The entries below should be copied exactly and completely.

** Opening DATASET ENTRIES block **

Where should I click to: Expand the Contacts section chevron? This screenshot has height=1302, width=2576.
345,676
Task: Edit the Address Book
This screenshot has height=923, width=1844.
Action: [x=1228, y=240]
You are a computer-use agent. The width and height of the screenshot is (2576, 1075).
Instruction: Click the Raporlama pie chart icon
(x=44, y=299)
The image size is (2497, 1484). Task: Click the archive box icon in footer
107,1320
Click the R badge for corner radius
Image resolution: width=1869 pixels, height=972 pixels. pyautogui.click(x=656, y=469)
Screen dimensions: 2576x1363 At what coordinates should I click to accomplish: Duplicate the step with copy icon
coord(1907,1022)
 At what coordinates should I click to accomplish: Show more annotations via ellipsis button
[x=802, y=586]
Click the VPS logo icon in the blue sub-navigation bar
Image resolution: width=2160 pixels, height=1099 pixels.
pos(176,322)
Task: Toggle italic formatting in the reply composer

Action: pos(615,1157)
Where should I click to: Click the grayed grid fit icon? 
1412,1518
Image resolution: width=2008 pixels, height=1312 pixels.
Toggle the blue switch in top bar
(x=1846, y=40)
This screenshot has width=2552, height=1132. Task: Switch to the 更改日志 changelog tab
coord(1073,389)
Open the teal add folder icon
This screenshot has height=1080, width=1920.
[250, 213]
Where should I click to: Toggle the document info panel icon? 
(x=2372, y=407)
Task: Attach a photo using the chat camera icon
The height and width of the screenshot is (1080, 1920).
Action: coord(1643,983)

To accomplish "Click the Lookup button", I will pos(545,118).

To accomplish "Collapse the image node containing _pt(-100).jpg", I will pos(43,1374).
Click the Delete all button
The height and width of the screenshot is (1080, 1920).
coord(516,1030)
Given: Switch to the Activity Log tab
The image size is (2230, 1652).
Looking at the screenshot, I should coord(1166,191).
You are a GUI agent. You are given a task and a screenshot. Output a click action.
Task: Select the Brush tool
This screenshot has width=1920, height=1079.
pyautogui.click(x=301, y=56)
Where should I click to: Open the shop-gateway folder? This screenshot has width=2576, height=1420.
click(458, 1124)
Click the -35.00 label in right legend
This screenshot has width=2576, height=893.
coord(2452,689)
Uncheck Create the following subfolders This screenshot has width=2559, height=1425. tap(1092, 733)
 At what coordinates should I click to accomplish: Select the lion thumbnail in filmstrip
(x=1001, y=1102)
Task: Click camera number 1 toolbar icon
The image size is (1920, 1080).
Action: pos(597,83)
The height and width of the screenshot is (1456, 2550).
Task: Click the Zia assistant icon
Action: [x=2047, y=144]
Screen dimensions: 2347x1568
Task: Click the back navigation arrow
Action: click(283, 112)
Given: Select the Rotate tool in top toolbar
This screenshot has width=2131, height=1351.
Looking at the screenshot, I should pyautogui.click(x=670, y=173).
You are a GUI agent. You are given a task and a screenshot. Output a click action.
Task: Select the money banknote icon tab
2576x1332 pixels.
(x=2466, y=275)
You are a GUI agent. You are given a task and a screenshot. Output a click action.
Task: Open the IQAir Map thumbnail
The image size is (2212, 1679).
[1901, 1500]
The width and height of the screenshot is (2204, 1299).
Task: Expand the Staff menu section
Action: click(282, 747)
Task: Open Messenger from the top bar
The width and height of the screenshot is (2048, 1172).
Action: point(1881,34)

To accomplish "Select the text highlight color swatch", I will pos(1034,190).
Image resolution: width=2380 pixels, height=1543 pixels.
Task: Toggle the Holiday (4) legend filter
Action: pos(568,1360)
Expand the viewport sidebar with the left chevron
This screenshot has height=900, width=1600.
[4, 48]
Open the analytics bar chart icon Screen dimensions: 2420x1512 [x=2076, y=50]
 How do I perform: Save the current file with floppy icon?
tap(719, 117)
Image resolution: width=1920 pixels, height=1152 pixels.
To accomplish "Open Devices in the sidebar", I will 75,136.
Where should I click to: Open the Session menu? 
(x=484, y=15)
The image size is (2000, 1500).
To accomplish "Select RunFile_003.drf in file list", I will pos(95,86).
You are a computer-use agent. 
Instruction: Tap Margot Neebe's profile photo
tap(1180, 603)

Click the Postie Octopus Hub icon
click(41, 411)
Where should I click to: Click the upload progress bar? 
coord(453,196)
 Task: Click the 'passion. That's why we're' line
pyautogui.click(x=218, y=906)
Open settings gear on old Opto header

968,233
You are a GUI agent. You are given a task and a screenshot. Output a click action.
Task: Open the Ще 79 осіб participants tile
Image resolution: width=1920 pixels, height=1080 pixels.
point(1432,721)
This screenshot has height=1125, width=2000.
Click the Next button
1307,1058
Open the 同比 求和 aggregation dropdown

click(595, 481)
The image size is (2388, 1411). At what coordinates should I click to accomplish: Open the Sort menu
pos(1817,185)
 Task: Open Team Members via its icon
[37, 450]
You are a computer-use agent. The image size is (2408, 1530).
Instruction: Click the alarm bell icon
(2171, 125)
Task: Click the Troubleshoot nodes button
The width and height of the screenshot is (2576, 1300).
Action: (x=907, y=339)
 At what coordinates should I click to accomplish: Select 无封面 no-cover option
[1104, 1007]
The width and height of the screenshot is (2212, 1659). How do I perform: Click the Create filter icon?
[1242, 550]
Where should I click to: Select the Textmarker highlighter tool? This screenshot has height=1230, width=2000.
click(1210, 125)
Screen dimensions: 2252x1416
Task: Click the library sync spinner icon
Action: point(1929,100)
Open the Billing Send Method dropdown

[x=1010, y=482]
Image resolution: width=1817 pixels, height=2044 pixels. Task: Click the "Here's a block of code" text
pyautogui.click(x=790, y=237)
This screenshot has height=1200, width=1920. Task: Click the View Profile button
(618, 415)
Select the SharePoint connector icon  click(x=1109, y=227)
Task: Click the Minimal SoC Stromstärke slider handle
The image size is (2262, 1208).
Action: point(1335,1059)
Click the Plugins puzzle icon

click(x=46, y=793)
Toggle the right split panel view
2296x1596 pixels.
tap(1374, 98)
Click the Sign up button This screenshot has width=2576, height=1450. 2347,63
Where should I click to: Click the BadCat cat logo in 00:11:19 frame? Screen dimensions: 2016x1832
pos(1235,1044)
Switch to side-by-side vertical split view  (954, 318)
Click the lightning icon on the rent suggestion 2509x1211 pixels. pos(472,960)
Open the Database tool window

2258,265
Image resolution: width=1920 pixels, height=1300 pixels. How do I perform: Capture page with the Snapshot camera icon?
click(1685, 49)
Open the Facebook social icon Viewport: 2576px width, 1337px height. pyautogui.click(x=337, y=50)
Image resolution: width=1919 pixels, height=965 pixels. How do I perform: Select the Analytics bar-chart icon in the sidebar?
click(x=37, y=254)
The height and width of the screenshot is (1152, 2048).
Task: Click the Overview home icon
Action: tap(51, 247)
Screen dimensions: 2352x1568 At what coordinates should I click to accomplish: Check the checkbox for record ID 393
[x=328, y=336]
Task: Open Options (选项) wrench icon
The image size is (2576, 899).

** Closing DATASET ENTRIES block **

### PROBLEM SOLUTION
Where should I click to: Expand the Contacts section chevron? This screenshot has height=1302, width=2576.
345,676
Task: Edit the Address Book
This screenshot has height=923, width=1844.
Action: [x=1228, y=240]
You are a computer-use agent. The width and height of the screenshot is (2576, 1075).
Instruction: Click the Raporlama pie chart icon
(x=44, y=299)
The image size is (2497, 1484). Task: Click the archive box icon in footer
107,1320
Click the R badge for corner radius
Image resolution: width=1869 pixels, height=972 pixels. pyautogui.click(x=656, y=469)
Screen dimensions: 2576x1363 At what coordinates should I click to accomplish: Duplicate the step with copy icon
coord(1907,1022)
 At what coordinates should I click to accomplish: Show more annotations via ellipsis button
[x=802, y=586]
Click the VPS logo icon in the blue sub-navigation bar
Image resolution: width=2160 pixels, height=1099 pixels.
pos(176,322)
Task: Toggle italic formatting in the reply composer

Action: pos(615,1157)
Where should I click to: Click the grayed grid fit icon? 
1412,1518
Image resolution: width=2008 pixels, height=1312 pixels.
Toggle the blue switch in top bar
(x=1846, y=40)
This screenshot has width=2552, height=1132. Task: Switch to the 更改日志 changelog tab
coord(1073,389)
Open the teal add folder icon
This screenshot has height=1080, width=1920.
[250, 213]
Where should I click to: Toggle the document info panel icon? 
(x=2372, y=407)
Task: Attach a photo using the chat camera icon
The height and width of the screenshot is (1080, 1920).
Action: coord(1643,983)

To accomplish "Click the Lookup button", I will pos(545,118).

To accomplish "Collapse the image node containing _pt(-100).jpg", I will pos(43,1374).
Click the Delete all button
The height and width of the screenshot is (1080, 1920).
coord(516,1030)
Given: Switch to the Activity Log tab
The image size is (2230, 1652).
Looking at the screenshot, I should coord(1166,191).
You are a GUI agent. You are given a task and a screenshot. Output a click action.
Task: Select the Brush tool
This screenshot has width=1920, height=1079.
pyautogui.click(x=301, y=56)
Where should I click to: Open the shop-gateway folder? This screenshot has width=2576, height=1420.
click(458, 1124)
Click the -35.00 label in right legend
This screenshot has width=2576, height=893.
coord(2452,689)
Uncheck Create the following subfolders This screenshot has width=2559, height=1425. tap(1092, 733)
 At what coordinates should I click to accomplish: Select the lion thumbnail in filmstrip
(x=1001, y=1102)
Task: Click camera number 1 toolbar icon
The image size is (1920, 1080).
Action: pos(597,83)
The height and width of the screenshot is (1456, 2550).
Task: Click the Zia assistant icon
Action: [x=2047, y=144]
Screen dimensions: 2347x1568
Task: Click the back navigation arrow
Action: click(283, 112)
Given: Select the Rotate tool in top toolbar
This screenshot has width=2131, height=1351.
Looking at the screenshot, I should pyautogui.click(x=670, y=173).
You are a GUI agent. You are given a task and a screenshot. Output a click action.
Task: Select the money banknote icon tab
2576x1332 pixels.
(x=2466, y=275)
You are a GUI agent. You are given a task and a screenshot. Output a click action.
Task: Open the IQAir Map thumbnail
The image size is (2212, 1679).
[1901, 1500]
The width and height of the screenshot is (2204, 1299).
Task: Expand the Staff menu section
Action: click(282, 747)
Task: Open Messenger from the top bar
The width and height of the screenshot is (2048, 1172).
Action: point(1881,34)

To accomplish "Select the text highlight color swatch", I will pos(1034,190).
Image resolution: width=2380 pixels, height=1543 pixels.
Task: Toggle the Holiday (4) legend filter
Action: pos(568,1360)
Expand the viewport sidebar with the left chevron
This screenshot has height=900, width=1600.
[4, 48]
Open the analytics bar chart icon Screen dimensions: 2420x1512 [x=2076, y=50]
 How do I perform: Save the current file with floppy icon?
tap(719, 117)
Image resolution: width=1920 pixels, height=1152 pixels.
To accomplish "Open Devices in the sidebar", I will 75,136.
Where should I click to: Open the Session menu? 
(x=484, y=15)
The image size is (2000, 1500).
To accomplish "Select RunFile_003.drf in file list", I will pos(95,86).
You are a computer-use agent. 
Instruction: Tap Margot Neebe's profile photo
tap(1180, 603)

Click the Postie Octopus Hub icon
click(41, 411)
Where should I click to: Click the upload progress bar? 
coord(453,196)
 Task: Click the 'passion. That's why we're' line
pyautogui.click(x=218, y=906)
Open settings gear on old Opto header

968,233
You are a GUI agent. You are given a task and a screenshot. Output a click action.
Task: Open the Ще 79 осіб participants tile
Image resolution: width=1920 pixels, height=1080 pixels.
point(1432,721)
This screenshot has height=1125, width=2000.
Click the Next button
1307,1058
Open the 同比 求和 aggregation dropdown

click(595, 481)
The image size is (2388, 1411). At what coordinates should I click to accomplish: Open the Sort menu
pos(1817,185)
 Task: Open Team Members via its icon
[37, 450]
You are a computer-use agent. The image size is (2408, 1530).
Instruction: Click the alarm bell icon
(2171, 125)
Task: Click the Troubleshoot nodes button
The width and height of the screenshot is (2576, 1300).
Action: (x=907, y=339)
 At what coordinates should I click to accomplish: Select 无封面 no-cover option
[1104, 1007]
The width and height of the screenshot is (2212, 1659). How do I perform: Click the Create filter icon?
[1242, 550]
Where should I click to: Select the Textmarker highlighter tool? This screenshot has height=1230, width=2000.
click(1210, 125)
Screen dimensions: 2252x1416
Task: Click the library sync spinner icon
Action: point(1929,100)
Open the Billing Send Method dropdown

[x=1010, y=482]
Image resolution: width=1817 pixels, height=2044 pixels. Task: Click the "Here's a block of code" text
pyautogui.click(x=790, y=237)
This screenshot has height=1200, width=1920. Task: Click the View Profile button
(618, 415)
Select the SharePoint connector icon  click(x=1109, y=227)
Task: Click the Minimal SoC Stromstärke slider handle
The image size is (2262, 1208).
Action: point(1335,1059)
Click the Plugins puzzle icon

click(x=46, y=793)
Toggle the right split panel view
2296x1596 pixels.
tap(1374, 98)
Click the Sign up button This screenshot has width=2576, height=1450. 2347,63
Where should I click to: Click the BadCat cat logo in 00:11:19 frame? Screen dimensions: 2016x1832
pos(1235,1044)
Switch to side-by-side vertical split view  (954, 318)
Click the lightning icon on the rent suggestion 2509x1211 pixels. pos(472,960)
Open the Database tool window

2258,265
Image resolution: width=1920 pixels, height=1300 pixels. How do I perform: Capture page with the Snapshot camera icon?
click(1685, 49)
Open the Facebook social icon Viewport: 2576px width, 1337px height. pyautogui.click(x=337, y=50)
Image resolution: width=1919 pixels, height=965 pixels. How do I perform: Select the Analytics bar-chart icon in the sidebar?
click(x=37, y=254)
The height and width of the screenshot is (1152, 2048).
Task: Click the Overview home icon
Action: tap(51, 247)
Screen dimensions: 2352x1568 At what coordinates should I click to accomplish: Check the checkbox for record ID 393
[x=328, y=336]
Task: Open Options (选项) wrench icon
The image size is (2576, 899).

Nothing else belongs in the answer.